Extracted records

··········

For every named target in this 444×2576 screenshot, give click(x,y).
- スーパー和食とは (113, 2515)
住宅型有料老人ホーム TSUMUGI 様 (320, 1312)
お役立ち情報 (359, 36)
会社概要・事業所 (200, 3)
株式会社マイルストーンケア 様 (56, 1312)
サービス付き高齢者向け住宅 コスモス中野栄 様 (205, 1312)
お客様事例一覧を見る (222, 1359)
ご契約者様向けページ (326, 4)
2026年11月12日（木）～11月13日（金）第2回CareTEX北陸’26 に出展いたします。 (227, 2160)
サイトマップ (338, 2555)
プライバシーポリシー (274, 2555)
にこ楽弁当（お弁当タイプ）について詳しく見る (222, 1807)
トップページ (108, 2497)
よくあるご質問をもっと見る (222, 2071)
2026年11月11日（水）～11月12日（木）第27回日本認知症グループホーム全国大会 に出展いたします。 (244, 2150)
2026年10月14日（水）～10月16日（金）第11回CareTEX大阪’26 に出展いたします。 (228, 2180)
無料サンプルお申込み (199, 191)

··········

**REQUIRED WORK:**
Transcribe exactly, starting at the line with "お客様事例一覧を見る (222, 1359)" and continuing through the last line of the data above; leave out all earlier lines.

**EXERCISE RESPONSE:**
お客様事例一覧を見る (222, 1359)
ご契約者様向けページ (326, 4)
2026年11月12日（木）～11月13日（金）第2回CareTEX北陸’26 に出展いたします。 (227, 2160)
サイトマップ (338, 2555)
プライバシーポリシー (274, 2555)
にこ楽弁当（お弁当タイプ）について詳しく見る (222, 1807)
トップページ (108, 2497)
よくあるご質問をもっと見る (222, 2071)
2026年11月11日（水）～11月12日（木）第27回日本認知症グループホーム全国大会 に出展いたします。 (244, 2150)
2026年10月14日（水）～10月16日（金）第11回CareTEX大阪’26 に出展いたします。 (228, 2180)
無料サンプルお申込み (199, 191)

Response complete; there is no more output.